Starting with the next snapshot (062608/0042hrs GMT) is where my segfaults
start. This continues using the newest snapshot from 062608/2251hrs GMT.
I have patched the source from the individual snapshots mentioned as well
as just pulling and updating my ext4-patch-queue folder with the same
results. If I roll the kernel back to the 062508/0019 snapshot, the
problems vanish.
No errors noted during e2fsck -fvy on either partition.
This is driving me crazy!
Gary
On Thu, Jun 26, 2008 at 10:12:27PM +0000, Gary Hawco wrote:
> More on my segmentation problems. Just looking at the end of each kernel
> message, they always end with:
> EIP [XXXXX] jbd2_journal_data_metadata-XXX
Hmm... any chance you can take a picture of the crash message with a
digital camera and post the jpg? (I'm assuming you haven't been able
to capture the OOPS stack trace in /var/log/kern.log or
/var/log/messages or some such.)
> This occurs when I try to copy data from my main partition to a backup
> partition or make a tarball.
I am currently using the ext4 patch queue comit id #555132eb from
2008-06-30 13:04:35 -0400, and I can't reproduce it. I just tried
backing up by isync mail directory to a tar.gz file and then restored
it, with no problems. Both the source and backup partition are ext4
filesystems with flex_bg, meta_bg, and uninit_bg, located on separate
LVM logical volumes on my laptop.[1]
[1] http://thunk.org/tytso/blog/2008/06/30/ext4-is-now-the-primary-filesystem-on-my-laptop/
The partition is mounted using mount options:
noatime,errors=remount-ro,barrier=1,data=ordered
according to /proc/mounts.
The big difference between your mount options and mine is that I dont
have journal_async_commit as a mount option. Which would be largely
moot for me since LVM doesn't support barrier operations. :-( :-( :-(
You seem to be able to reproduce the problem at will. Could you try
removing te journal_sync_commit option and see if it makes the problem
go away? That would be very interesting if it were the case...
- Ted
Ted,
Did some more testing before replying.
Have two linux operating systems:
Both were setup identically, i.e, formatted with flex_bg & meta_bg. Tune2fs
used to enable uninit_bg. Ordered data mode. Grub used to pass boot
parameter of rootflags=commit=15. Fstab mount options of
noatime,nodiratime,journal_async_commit.
Slackware 12.1--this one uses its BSD style startup scripts. No problems
whatsoever with any of the snapshots including the newest from 30 June
2008/2219hrs.
Gentoo --this is the system I am having trouble with.

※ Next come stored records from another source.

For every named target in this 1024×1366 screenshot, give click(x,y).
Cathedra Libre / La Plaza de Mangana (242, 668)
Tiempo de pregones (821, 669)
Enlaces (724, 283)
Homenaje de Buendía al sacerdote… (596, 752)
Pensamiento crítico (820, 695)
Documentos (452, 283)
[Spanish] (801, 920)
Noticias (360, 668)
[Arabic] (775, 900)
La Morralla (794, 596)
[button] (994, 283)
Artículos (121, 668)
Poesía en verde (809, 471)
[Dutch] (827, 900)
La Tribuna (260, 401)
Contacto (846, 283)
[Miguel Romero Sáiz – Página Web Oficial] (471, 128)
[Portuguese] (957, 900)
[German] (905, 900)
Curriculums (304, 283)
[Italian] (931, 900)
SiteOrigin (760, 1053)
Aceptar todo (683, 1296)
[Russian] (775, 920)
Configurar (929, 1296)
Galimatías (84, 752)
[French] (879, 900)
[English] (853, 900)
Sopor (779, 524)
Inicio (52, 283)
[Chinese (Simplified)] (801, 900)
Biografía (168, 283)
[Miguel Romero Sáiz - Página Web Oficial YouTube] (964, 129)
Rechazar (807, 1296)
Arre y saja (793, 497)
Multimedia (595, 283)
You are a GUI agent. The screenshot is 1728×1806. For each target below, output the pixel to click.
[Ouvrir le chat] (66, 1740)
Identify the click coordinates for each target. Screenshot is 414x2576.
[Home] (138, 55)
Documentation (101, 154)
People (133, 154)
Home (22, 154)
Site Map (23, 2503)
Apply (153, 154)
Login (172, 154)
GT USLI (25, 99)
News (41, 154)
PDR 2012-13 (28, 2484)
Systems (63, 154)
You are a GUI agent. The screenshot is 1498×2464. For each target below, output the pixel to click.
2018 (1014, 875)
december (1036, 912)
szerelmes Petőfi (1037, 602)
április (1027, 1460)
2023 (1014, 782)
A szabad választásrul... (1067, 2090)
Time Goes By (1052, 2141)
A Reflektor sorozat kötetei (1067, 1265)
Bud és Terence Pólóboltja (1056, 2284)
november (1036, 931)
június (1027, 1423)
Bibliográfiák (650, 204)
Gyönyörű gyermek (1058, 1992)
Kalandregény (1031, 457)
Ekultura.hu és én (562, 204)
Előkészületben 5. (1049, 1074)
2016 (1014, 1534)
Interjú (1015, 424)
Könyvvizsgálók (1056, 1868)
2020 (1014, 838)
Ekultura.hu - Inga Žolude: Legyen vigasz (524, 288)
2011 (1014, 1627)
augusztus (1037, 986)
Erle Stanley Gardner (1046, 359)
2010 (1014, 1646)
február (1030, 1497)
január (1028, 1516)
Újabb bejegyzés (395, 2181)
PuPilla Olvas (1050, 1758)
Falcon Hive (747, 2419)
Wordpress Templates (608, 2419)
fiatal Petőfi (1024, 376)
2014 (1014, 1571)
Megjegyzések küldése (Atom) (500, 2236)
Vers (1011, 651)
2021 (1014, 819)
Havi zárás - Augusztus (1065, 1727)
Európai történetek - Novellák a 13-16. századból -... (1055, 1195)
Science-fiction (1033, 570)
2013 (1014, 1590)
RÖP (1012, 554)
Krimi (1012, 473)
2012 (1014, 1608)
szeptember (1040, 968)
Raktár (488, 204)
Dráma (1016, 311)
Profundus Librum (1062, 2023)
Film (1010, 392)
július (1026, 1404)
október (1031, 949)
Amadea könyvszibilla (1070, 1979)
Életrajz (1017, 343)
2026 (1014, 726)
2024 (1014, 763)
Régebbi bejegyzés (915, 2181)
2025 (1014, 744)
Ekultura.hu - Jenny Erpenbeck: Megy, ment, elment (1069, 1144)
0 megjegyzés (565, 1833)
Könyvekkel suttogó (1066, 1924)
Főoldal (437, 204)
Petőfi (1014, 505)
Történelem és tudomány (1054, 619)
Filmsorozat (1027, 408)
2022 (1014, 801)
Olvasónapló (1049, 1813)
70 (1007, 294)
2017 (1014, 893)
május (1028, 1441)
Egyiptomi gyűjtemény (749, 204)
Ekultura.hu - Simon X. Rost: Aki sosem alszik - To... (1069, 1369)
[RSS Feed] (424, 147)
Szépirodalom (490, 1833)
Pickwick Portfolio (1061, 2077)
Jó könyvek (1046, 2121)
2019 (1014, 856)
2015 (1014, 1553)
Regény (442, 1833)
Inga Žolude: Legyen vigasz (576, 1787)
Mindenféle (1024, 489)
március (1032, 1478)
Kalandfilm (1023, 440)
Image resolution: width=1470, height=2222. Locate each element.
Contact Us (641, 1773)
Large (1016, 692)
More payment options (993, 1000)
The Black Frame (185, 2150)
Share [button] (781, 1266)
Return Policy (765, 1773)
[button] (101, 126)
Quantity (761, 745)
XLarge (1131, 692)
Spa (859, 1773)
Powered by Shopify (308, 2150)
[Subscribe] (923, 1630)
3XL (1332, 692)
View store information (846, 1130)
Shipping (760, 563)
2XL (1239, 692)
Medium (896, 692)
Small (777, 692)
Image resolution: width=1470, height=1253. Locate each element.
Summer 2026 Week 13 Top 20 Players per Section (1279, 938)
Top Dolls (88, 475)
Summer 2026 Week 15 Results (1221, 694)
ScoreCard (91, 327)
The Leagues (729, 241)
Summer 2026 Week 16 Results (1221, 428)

It will boot the snapshot from 062508/0019hrs fine. Everything works fine
here including my script that updates the portage/metadata trees, copies
them to another partition setup identically with ext4dev, i.e. flex_bg,
meta_bg & uninit_bg, then creates a tarball.
All of the snapshots after the 062508 timestamp through the 062708/2353hrs.
snapshot would segfault running this script. (Looking for a digital
camera, that uses flash media that windows or linux will recognize so I can
save and post the jpeg image)
Starting with today's snapshots rebased against 2.6.26-rc8 kernel a new
problem surfaced, and the old segfault issues disappeared. That is, I
could run my script without any problems.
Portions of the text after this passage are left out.